OBJECTIVE: Print each line of the rows below without any change.

[Data records]
========================================================================

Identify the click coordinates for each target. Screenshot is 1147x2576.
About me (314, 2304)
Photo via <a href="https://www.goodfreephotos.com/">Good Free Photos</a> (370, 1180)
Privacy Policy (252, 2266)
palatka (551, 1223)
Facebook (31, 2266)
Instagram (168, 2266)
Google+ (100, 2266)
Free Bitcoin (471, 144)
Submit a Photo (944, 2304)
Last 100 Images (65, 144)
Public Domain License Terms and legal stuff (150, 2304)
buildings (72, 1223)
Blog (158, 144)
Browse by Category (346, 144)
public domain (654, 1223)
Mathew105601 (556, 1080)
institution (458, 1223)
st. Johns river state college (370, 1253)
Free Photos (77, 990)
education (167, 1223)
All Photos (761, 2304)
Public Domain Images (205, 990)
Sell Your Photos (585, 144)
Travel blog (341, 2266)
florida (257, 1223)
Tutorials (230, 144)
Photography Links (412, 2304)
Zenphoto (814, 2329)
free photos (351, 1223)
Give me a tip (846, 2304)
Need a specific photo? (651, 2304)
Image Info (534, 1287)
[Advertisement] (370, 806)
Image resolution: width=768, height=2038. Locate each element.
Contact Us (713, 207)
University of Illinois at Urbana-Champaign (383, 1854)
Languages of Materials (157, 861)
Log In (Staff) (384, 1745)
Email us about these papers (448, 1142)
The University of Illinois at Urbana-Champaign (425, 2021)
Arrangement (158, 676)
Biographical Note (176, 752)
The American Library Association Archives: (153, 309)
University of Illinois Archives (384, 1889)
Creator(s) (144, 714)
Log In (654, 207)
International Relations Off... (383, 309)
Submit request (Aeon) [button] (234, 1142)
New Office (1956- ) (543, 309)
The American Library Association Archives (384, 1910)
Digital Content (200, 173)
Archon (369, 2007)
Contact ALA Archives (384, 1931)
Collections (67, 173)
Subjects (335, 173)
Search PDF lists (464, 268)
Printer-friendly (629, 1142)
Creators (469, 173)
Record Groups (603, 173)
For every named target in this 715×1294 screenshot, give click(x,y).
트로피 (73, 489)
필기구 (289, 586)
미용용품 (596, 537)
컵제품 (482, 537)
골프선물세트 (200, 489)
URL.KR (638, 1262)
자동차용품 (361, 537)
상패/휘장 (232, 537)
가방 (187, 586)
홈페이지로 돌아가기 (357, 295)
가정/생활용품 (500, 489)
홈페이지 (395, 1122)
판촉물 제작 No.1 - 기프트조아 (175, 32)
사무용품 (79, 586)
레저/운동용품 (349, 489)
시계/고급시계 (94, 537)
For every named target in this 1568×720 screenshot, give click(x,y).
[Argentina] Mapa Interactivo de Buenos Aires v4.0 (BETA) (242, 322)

========================================================================

COMPLETE OUTPUT:
Identify the click coordinates for each target. Screenshot is 1147x2576.
About me (314, 2304)
Photo via <a href="https://www.goodfreephotos.com/">Good Free Photos</a> (370, 1180)
Privacy Policy (252, 2266)
palatka (551, 1223)
Facebook (31, 2266)
Instagram (168, 2266)
Google+ (100, 2266)
Free Bitcoin (471, 144)
Submit a Photo (944, 2304)
Last 100 Images (65, 144)
Public Domain License Terms and legal stuff (150, 2304)
buildings (72, 1223)
Blog (158, 144)
Browse by Category (346, 144)
public domain (654, 1223)
Mathew105601 (556, 1080)
institution (458, 1223)
st. Johns river state college (370, 1253)
Free Photos (77, 990)
education (167, 1223)
All Photos (761, 2304)
Public Domain Images (205, 990)
Sell Your Photos (585, 144)
Travel blog (341, 2266)
florida (257, 1223)
Tutorials (230, 144)
Photography Links (412, 2304)
Zenphoto (814, 2329)
free photos (351, 1223)
Give me a tip (846, 2304)
Need a specific photo? (651, 2304)
Image Info (534, 1287)
[Advertisement] (370, 806)
Image resolution: width=768, height=2038. Locate each element.
Contact Us (713, 207)
University of Illinois at Urbana-Champaign (383, 1854)
Languages of Materials (157, 861)
Log In (Staff) (384, 1745)
Email us about these papers (448, 1142)
The University of Illinois at Urbana-Champaign (425, 2021)
Arrangement (158, 676)
Biographical Note (176, 752)
The American Library Association Archives: (153, 309)
University of Illinois Archives (384, 1889)
Creator(s) (144, 714)
Log In (654, 207)
International Relations Off... (383, 309)
Submit request (Aeon) [button] (234, 1142)
New Office (1956- ) (543, 309)
The American Library Association Archives (384, 1910)
Digital Content (200, 173)
Archon (369, 2007)
Contact ALA Archives (384, 1931)
Collections (67, 173)
Subjects (335, 173)
Search PDF lists (464, 268)
Printer-friendly (629, 1142)
Creators (469, 173)
Record Groups (603, 173)
For every named target in this 715×1294 screenshot, give click(x,y).
트로피 (73, 489)
필기구 (289, 586)
미용용품 (596, 537)
컵제품 (482, 537)
골프선물세트 (200, 489)
URL.KR (638, 1262)
자동차용품 (361, 537)
상패/휘장 (232, 537)
가방 (187, 586)
홈페이지로 돌아가기 (357, 295)
가정/생활용품 (500, 489)
홈페이지 (395, 1122)
판촉물 제작 No.1 - 기프트조아 (175, 32)
사무용품 (79, 586)
레저/운동용품 (349, 489)
시계/고급시계 (94, 537)
For every named target in this 1568×720 screenshot, give click(x,y).
[Argentina] Mapa Interactivo de Buenos Aires v4.0 (BETA) (242, 322)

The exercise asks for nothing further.